[Opening SUPPLIED RECORDS section]

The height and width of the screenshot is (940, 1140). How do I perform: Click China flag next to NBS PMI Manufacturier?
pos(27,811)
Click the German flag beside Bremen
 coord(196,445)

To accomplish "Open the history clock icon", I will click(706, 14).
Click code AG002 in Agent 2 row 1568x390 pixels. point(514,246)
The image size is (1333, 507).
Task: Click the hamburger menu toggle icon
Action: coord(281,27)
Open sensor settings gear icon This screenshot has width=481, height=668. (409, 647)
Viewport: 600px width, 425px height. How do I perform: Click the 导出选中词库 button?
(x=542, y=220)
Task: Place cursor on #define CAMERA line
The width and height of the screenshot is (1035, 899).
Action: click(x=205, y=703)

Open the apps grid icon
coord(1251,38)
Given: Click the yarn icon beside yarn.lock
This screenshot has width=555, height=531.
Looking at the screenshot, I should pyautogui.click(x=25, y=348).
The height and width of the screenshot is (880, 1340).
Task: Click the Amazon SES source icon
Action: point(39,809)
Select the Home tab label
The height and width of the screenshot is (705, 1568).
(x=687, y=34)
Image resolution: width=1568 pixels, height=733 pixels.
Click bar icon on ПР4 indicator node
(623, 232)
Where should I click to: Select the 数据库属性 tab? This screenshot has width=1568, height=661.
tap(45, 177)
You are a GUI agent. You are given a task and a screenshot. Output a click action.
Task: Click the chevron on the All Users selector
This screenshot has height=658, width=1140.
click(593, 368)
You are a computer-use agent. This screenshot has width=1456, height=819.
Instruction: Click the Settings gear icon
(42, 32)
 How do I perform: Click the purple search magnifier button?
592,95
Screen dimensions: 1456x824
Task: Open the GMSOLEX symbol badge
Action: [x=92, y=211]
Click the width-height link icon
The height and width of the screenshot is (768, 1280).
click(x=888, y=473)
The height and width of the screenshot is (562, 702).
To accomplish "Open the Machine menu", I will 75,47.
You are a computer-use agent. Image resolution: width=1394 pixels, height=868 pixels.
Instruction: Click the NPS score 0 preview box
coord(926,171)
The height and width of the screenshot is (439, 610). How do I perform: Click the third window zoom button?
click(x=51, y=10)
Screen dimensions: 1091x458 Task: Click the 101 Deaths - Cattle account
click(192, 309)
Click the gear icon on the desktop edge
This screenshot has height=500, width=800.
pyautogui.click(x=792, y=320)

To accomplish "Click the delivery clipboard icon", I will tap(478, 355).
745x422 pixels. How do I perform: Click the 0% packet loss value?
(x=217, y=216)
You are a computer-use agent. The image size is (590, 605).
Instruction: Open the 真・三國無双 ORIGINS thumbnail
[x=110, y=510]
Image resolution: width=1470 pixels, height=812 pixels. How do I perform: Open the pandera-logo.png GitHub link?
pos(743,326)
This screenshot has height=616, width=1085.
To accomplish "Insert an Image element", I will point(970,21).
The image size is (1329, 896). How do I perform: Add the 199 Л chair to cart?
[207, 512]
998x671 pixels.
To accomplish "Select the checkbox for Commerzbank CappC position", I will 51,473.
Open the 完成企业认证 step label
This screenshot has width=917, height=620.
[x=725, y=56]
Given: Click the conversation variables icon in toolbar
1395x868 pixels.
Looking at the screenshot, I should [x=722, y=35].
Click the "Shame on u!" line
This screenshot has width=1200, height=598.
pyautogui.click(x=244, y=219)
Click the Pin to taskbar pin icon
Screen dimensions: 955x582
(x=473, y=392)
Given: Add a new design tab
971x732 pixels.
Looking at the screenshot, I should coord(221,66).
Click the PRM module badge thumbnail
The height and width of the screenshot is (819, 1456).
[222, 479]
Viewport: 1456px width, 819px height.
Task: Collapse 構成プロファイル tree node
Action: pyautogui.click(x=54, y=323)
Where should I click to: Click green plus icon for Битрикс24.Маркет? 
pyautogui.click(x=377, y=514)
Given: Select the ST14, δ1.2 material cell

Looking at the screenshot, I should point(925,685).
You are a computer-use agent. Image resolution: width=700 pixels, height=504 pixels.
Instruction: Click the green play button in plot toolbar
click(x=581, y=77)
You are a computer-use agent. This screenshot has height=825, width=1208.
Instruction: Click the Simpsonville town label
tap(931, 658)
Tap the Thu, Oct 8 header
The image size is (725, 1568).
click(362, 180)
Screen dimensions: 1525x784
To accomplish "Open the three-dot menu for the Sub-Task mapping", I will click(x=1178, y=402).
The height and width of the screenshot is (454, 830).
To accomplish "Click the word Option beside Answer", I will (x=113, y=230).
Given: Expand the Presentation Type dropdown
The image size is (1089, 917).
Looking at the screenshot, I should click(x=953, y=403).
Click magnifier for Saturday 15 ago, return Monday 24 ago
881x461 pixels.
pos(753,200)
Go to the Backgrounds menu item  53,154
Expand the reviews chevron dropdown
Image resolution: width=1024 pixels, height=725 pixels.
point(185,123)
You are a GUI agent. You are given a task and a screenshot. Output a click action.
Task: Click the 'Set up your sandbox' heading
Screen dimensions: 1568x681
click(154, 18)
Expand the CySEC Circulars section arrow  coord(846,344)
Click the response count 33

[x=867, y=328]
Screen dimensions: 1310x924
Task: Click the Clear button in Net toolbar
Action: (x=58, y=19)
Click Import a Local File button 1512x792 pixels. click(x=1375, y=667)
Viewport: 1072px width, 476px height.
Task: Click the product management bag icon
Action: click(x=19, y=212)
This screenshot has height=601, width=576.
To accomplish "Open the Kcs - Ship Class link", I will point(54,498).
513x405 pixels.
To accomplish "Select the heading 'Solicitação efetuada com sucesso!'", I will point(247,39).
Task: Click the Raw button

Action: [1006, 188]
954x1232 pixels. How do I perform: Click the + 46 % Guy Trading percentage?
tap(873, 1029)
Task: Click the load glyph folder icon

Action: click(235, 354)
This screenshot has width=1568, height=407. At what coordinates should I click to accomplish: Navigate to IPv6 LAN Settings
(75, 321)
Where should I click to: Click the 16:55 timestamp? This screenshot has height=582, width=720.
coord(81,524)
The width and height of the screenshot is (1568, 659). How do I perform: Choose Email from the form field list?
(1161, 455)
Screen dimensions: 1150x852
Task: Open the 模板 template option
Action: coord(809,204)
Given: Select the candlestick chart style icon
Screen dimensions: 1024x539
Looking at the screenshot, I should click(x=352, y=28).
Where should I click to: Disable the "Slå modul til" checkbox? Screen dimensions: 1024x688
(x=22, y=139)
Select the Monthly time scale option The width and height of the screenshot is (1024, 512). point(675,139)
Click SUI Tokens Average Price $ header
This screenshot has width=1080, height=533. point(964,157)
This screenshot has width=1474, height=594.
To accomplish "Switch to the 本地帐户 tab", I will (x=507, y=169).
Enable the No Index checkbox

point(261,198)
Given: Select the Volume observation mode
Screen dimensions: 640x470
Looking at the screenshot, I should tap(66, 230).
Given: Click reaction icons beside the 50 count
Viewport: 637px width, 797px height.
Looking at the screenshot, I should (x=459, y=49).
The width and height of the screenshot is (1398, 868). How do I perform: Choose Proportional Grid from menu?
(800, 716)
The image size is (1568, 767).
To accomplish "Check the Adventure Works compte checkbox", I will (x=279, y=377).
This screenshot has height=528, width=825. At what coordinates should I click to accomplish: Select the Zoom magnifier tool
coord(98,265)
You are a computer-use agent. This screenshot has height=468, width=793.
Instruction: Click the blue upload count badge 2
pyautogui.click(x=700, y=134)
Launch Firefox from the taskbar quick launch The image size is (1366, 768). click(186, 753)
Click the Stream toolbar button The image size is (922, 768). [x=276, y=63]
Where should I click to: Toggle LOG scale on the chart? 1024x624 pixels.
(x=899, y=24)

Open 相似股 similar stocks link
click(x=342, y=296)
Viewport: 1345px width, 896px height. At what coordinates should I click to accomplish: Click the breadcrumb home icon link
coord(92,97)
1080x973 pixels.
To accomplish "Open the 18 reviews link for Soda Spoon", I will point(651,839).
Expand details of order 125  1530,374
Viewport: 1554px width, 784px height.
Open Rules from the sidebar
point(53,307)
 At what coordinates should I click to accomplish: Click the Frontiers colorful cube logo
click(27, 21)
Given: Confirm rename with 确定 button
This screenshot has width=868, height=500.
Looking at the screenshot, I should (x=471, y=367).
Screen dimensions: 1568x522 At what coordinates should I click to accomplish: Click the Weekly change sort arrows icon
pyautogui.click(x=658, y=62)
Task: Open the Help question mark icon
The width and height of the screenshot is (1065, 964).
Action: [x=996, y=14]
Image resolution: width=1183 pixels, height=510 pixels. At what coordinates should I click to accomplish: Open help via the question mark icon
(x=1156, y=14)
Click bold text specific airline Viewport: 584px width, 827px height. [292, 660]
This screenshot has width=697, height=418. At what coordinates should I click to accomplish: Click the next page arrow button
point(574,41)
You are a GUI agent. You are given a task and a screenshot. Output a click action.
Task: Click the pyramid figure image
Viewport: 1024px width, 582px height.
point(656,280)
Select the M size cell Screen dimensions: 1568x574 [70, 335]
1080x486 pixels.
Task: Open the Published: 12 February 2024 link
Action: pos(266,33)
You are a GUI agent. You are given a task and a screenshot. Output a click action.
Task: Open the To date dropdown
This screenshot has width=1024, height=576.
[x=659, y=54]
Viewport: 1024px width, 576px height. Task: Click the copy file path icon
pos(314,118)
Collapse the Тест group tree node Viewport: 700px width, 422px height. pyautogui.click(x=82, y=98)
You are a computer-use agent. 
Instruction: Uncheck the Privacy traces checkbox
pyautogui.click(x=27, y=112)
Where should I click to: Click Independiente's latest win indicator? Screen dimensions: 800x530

[Closing SUPPLIED RECORDS section]

(WHAT YOU WILL DO) Lines holding the word "taskbar" are the answer; copy each one from the records above.

(REPLY)
Click the Pin to taskbar pin icon
Launch Firefox from the taskbar quick launch The image size is (1366, 768). click(186, 753)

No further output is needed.